[Saved data entries]
──────
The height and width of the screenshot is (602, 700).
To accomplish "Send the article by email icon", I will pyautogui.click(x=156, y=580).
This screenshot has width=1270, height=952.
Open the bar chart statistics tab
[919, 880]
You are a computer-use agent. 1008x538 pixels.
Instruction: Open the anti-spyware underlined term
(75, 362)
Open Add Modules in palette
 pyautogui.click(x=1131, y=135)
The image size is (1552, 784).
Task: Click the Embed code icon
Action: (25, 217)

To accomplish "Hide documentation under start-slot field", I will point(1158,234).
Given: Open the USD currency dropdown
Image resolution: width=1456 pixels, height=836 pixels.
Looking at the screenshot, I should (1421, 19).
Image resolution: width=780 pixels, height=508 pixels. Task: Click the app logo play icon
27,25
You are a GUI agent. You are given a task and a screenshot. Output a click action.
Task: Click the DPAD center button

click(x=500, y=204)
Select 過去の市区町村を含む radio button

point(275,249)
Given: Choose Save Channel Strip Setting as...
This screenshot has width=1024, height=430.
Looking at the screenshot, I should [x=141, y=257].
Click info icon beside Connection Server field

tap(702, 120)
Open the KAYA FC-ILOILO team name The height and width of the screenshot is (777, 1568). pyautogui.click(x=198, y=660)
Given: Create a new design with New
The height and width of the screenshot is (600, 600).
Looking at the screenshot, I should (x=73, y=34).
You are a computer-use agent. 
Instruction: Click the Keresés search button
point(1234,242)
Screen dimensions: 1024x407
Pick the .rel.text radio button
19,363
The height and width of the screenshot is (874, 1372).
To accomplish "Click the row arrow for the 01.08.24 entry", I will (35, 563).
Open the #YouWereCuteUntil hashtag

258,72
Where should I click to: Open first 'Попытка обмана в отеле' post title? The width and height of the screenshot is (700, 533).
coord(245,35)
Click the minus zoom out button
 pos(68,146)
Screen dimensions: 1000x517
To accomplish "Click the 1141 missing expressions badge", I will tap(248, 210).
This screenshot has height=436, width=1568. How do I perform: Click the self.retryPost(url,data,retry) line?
──────
What the task requires
From the line that contains "This screenshot has width=1024, height=430." through the final line of the entries above, every line must be reproduced exactly and nothing more.

Solved problem
This screenshot has width=1024, height=430.
Looking at the screenshot, I should [x=141, y=257].
Click info icon beside Connection Server field

tap(702, 120)
Open the KAYA FC-ILOILO team name The height and width of the screenshot is (777, 1568). pyautogui.click(x=198, y=660)
Given: Create a new design with New
The height and width of the screenshot is (600, 600).
Looking at the screenshot, I should (x=73, y=34).
You are a computer-use agent. 
Instruction: Click the Keresés search button
point(1234,242)
Screen dimensions: 1024x407
Pick the .rel.text radio button
19,363
The height and width of the screenshot is (874, 1372).
To accomplish "Click the row arrow for the 01.08.24 entry", I will (35, 563).
Open the #YouWereCuteUntil hashtag

258,72
Where should I click to: Open first 'Попытка обмана в отеле' post title? The width and height of the screenshot is (700, 533).
coord(245,35)
Click the minus zoom out button
 pos(68,146)
Screen dimensions: 1000x517
To accomplish "Click the 1141 missing expressions badge", I will tap(248, 210).
This screenshot has height=436, width=1568. How do I perform: Click the self.retryPost(url,data,retry) line?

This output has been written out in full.